■ **What you are asked to do**
Return the full listing word for word, but drop every picture from it.

■ **Dataset extract**
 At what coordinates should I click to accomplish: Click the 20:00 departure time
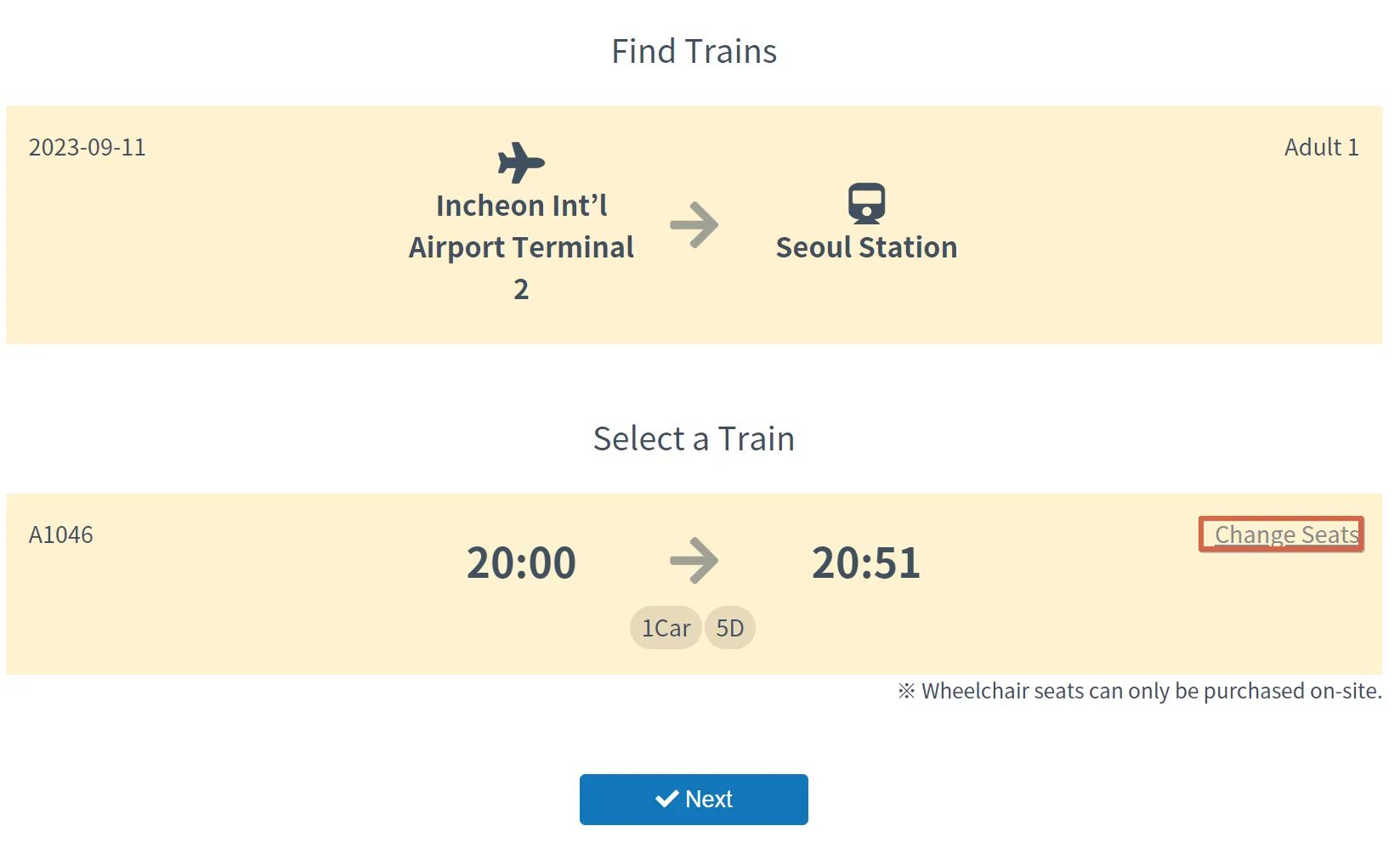(521, 563)
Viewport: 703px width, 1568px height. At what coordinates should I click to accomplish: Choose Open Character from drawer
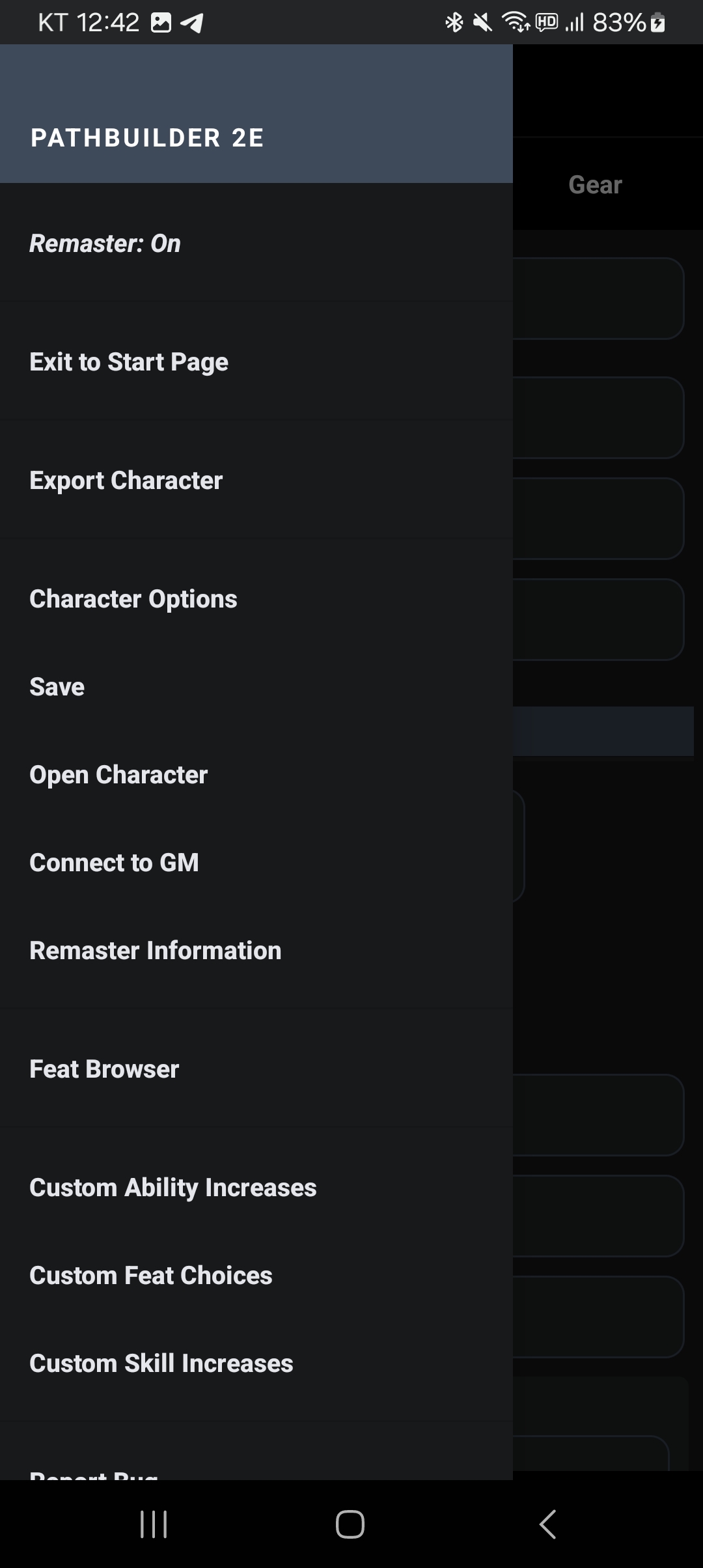coord(118,775)

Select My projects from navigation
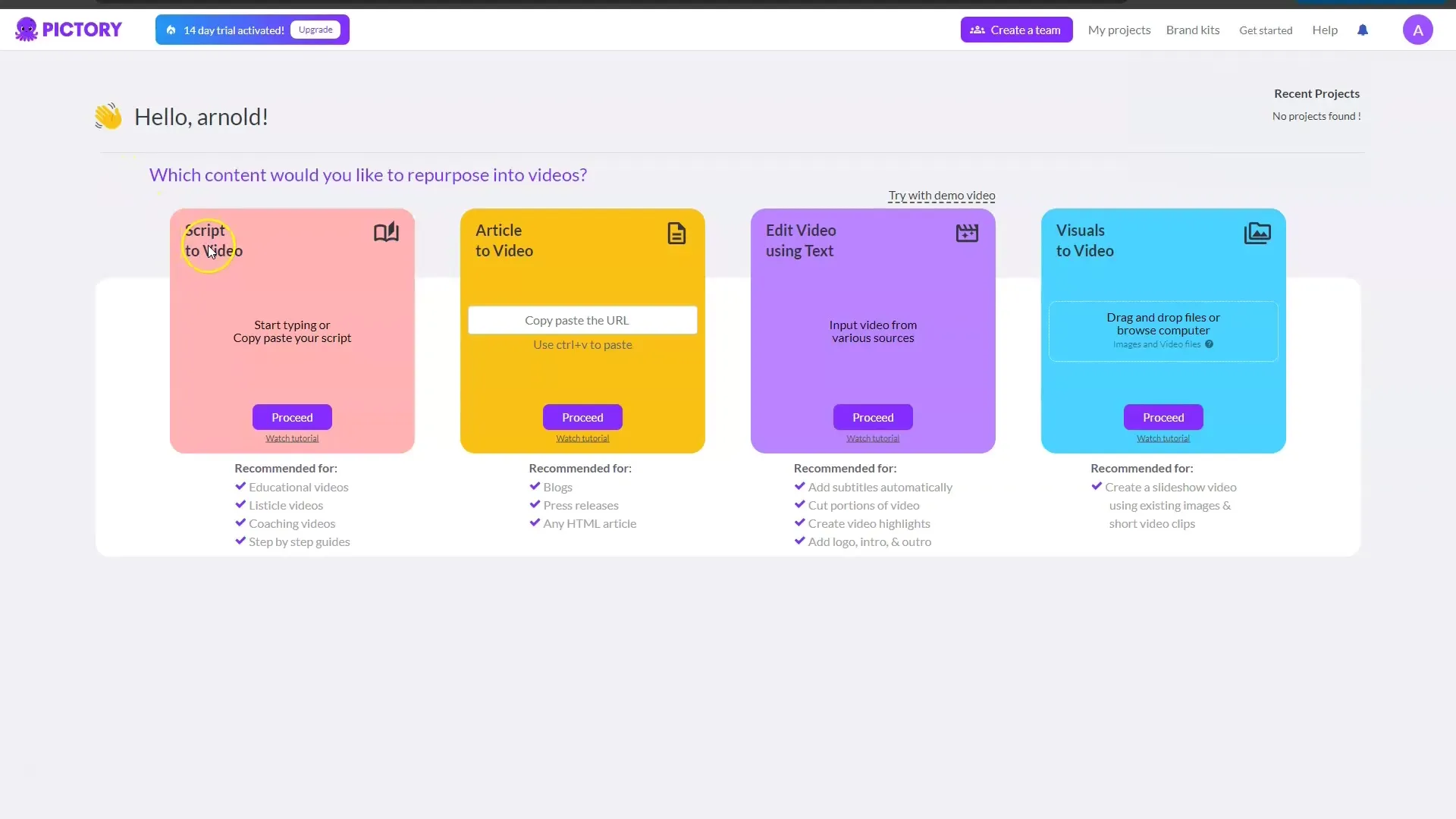coord(1119,29)
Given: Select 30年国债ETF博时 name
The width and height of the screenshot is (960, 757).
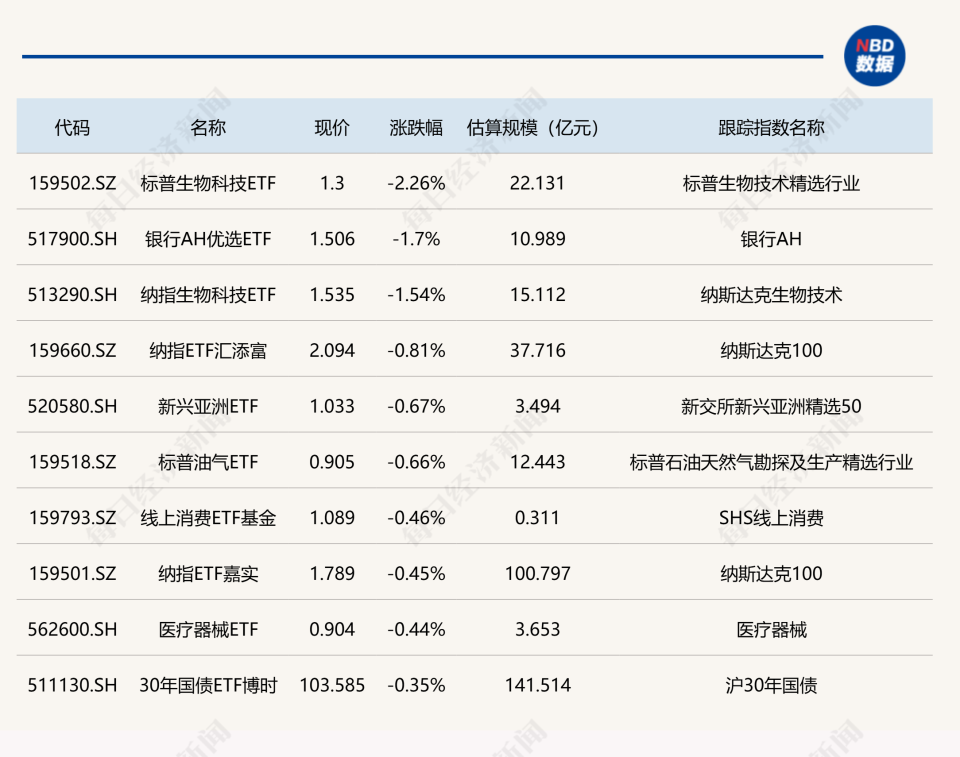Looking at the screenshot, I should [208, 686].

■ **Output for this exercise**
 At what coordinates should I click to accomplish: Click the 20:00 departure time
(521, 563)
Viewport: 703px width, 1568px height. At what coordinates should I click to accomplish: Choose Open Character from drawer
coord(118,775)

Select My projects from navigation
coord(1119,29)
Given: Select 30年国债ETF博时 name
The width and height of the screenshot is (960, 757).
Looking at the screenshot, I should [208, 686].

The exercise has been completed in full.